Пристально вглядываясь в лицо Гэвина, андроид озадаченно склонил голову к плечу. Диод на его виске подозрительно замигал, что не могло не привлекать внимание. Не хватало, чтоб у него сейчас какие-нибудь настройки полетели.
— Но я серьёзен, детектив Рид. Вы знаете, что Вы крайне привлекательны?

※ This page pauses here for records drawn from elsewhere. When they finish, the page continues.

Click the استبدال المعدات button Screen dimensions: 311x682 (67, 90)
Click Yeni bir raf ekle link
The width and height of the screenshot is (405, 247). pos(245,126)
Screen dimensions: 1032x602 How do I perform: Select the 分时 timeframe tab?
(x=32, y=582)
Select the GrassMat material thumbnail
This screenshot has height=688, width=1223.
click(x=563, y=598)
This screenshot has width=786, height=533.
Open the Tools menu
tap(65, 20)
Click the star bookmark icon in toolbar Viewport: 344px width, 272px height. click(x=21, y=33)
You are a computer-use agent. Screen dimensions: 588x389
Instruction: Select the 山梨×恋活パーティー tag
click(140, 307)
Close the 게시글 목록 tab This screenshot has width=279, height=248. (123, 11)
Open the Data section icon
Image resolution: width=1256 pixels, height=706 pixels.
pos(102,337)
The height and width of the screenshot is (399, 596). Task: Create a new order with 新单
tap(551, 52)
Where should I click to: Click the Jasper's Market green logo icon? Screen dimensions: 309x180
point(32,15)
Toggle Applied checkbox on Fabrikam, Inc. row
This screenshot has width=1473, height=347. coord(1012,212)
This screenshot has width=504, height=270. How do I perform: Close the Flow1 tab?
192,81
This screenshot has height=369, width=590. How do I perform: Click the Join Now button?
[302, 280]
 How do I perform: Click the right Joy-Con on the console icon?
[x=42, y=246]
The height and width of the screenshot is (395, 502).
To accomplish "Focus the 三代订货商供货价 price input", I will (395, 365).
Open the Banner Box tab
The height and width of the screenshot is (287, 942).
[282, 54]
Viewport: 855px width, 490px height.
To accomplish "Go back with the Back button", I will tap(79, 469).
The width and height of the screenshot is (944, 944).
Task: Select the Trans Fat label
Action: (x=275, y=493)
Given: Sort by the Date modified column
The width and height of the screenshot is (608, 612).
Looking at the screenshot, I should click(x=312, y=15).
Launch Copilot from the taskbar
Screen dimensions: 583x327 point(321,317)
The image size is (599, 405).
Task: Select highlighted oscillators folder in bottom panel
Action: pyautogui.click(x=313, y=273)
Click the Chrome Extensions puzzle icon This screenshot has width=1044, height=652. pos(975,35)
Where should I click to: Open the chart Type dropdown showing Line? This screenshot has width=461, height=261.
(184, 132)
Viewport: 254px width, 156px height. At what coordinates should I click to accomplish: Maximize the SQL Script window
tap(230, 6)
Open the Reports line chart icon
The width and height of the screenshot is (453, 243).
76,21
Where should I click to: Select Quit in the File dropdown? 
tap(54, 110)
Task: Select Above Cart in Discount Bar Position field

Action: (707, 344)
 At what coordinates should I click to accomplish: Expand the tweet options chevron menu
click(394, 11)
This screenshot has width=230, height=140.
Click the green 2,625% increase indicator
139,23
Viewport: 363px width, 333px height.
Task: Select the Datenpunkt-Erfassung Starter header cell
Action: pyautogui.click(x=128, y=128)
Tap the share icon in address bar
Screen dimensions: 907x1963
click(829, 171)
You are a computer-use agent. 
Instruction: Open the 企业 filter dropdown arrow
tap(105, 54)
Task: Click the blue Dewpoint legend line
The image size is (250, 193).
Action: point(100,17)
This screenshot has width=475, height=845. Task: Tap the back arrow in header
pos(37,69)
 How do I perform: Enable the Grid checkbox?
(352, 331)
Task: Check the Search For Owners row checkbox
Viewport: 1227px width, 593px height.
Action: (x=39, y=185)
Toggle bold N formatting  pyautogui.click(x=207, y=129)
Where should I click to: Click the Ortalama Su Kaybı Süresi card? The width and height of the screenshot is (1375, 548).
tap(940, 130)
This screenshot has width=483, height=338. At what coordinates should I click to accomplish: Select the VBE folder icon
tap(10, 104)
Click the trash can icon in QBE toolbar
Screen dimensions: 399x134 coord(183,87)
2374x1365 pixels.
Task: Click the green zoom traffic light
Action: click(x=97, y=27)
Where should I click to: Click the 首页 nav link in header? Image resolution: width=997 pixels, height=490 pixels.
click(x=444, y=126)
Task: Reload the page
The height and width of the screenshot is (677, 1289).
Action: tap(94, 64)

— Особенно избитым, — весело хмыкнул Рид, но, поймав серьёзный взгляд робота, раздражённо вздохнул: — Да я ахуенный, кто б, блять, спорил. Шикарный мужчина. В расцвете сил и без вредных привычек. Но оно тебя ебёт? Подкатываешь, что ли?
— Восхищаюсь, — чуть улыбнулся в ответ андроид, глядя на Гэвина мягко прищуренными глазами, одним словом выбивая из груди дыхание. Смутное ощущение трепета школьной тихони перед капитаном футбольной команды даже в своём зародыше потрепало Гэвину нервы, и он мотнул головой, пытаясь от него избавиться, неизбежно морщась от прострелившей висок боли.
— Уже смешнее. Работай над интонациями и однажды сможешь в стендап, — чувствуя сухость в горле, уже более кисло ответил Рид и понял, что пакет из рук вынимает чья-то уверенная рука. Кто бы сомневался, чья именно.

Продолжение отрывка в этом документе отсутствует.